Bir Rock’n Coke Güncesi
Malum bir
dergide yayınlanmak üzere yazılmış;
fakat hiç yayımlanmamış bir yazı...
2010'dan sonra her iki yılda bir yapılacağı açıklanmasına rağmen bu yıl düzenlenmeyince hayal kırıklığı yaşatan yerli Glastonbury'miz, Rock'n Coke'un 2013 yılını hatırlamak isteyenlere:
Gün geldi… Yapılamayan, iptal edilen,
ertelenen konserler, festivallerle gecen bir yazın ardından Eylül’ün ilk hafta
sonu, koyduk Creedence kasetini 73 model Impala’ya, çıktık öğlene doğru yola, Hezarfen
havaalanına… Bir yandan şehirden uzaklaştıkça sıcaklaşan hava ensemizden aşağı
boncuk boncuk terletirken diğer yandan festival programımızı konuşuyoruz; daha önce
gördüklerimizden, daha önce sık sık gördüklerimizden, görmeyi hep
istediklerimizden, görmeyi iple çektiklerimizden bahsediyoruz birbirimize.
Haliyle 69’ Woodstock deneyimini yaşayabilmiş kimseler olmasak da fark
ettiğimiz ve kendimize sorduğumuz bir şey var; sanki son zamanlardaki rock
festivalleri çok bir rock’n roll yoksunu
mu oldu ne.. derken arka koltuktan Neil (Young) “My my hey hey” diye girince
sustuk ve uzun bir highway muhabbetinin ardından arabamızı park edip alana ayağımızı
bastık.
Festival tartışmalarını sürdürmek bir yana
ana sahnede bizi ilk olarak konser kadrosu ve bir indie grubuna yakışacak abartısız
set-up’ıyla Büyük Ev Ablukada karşıladı. Davul kick’inin üstündeki “Rakın yok” yazısını okuyunca hemen
gittik birer ikişer biralarımızı aldık malum rakı bulabileceğimizi sanmayarak
ve de güneşin de tam tepemizde olduğu gerçeğini göz ardı edemeyerek... Neticede her
zamanki gibi bir BEA klasiğiydi konser; fakat kendilerini daha mütevazi
sahnelerde görmeye alıştığımızdan Rock’n Coke’un dev ana sahnesine biraz fizik
olarak küçük kaçmış gibiydiler.
İlk günün büyük çoğunluğunu ana sahnedeki
konserleri izleyerek geçirdiğimizi göz önünde bulundurursak ayağımızın tozunu
silkelemek ve de gölge bir yerlerde pineklemek suretiyle Editors’i dinledik.
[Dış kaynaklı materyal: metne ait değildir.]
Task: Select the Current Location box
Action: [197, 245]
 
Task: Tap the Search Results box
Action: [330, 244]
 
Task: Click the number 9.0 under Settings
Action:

Bu sene festivaldeki yoğun Britanya çıkarmalarından
biri olup memlekete ikinci kere gelen Editors, ilk gelişlerinden bu yana 2013’te
yayınladıkları pek de bizi açmayan, birbirini tekrar eden şarkıların olduğu
“The Weight of Your Love” albümünden bir şarkıyla açılışı yaptılar.
Glastonbury'de "headliner"lıktan burada güneş altında.. nereden nereye demeden
de edemedik.
Biraz kendimize geldikten ve güneşi
iteledikten sonra Editors’u yarıda bırakarak festivalin ikinci büyük sahnesi
olan Cola Zero sahnesinde ilk günün o zamana kadar izlediğimiz en iyi performansını,
kuruluşları aslında çok da yeni olmayan (1998) fakat toplamda sadece 3 tane stüdyo,
2 tane de canlı performans albümleri olan Belçikalı grup Triggerfinger’ı izlemeye vakıf olduk. Açıkça söylemek gerekirse
soundlari festivale lazım olan sert ve eski usul bir sounddu. Kanımca herhangi
bir rock festivalindeki Queens Of The Stone Age açığını doldurabilecek kadar sağlamlardı.
Üstüne gerek sahne performansları olsun gerekse oradaki enerjileri olsun
seyirciyi coşturmayı, izleyenlere deli bir enerji bombardımanı sağlamayı da
kusursuz başardılar diye düşünüyorum. Slide’lı bas gitar partisyonları, sahneyi
destekleyen ana demirlere gitarın klavyesini sürütmece usulüyle gürültünün dozajını
arttırma, davul setinin hi-hat’ini ısırma vs. gibi hareketleri seyirciye iyiden
iyiye keyif ve hareket veren türdendi. Grubun frontman’i Ruben Block’un tüm
sahne karizmasının yanı sıra Rammstein’ın Keine Lust klibinden çıkma bir hali vardı (izleyen hatırlayacaktır). Bizim oraların eski kovboy tarzına ve usulüne gönül
vermiş basçıları Paul van Bruystegem ve afili
pembe takımının bir kez olsun bir düğmesini dahi açmadan tam performans çalıp üstüne
bir davul solo çakıp, Lykke Li’nin ünlü şarkısını (I Follow Rivers) coverlamak
suretiyle mikrofonlanmış tuzluk biberlik takımıyla sahne performansının sınırlarını
zorlayan Mario Goossens’dan oluşuyordu Triggerfinger. Hafif stoner’a kaçan rock’n
rollamalarıyla tanımayanlar, bilmeyenler için herhalde müthiş bir keşif olmuştur.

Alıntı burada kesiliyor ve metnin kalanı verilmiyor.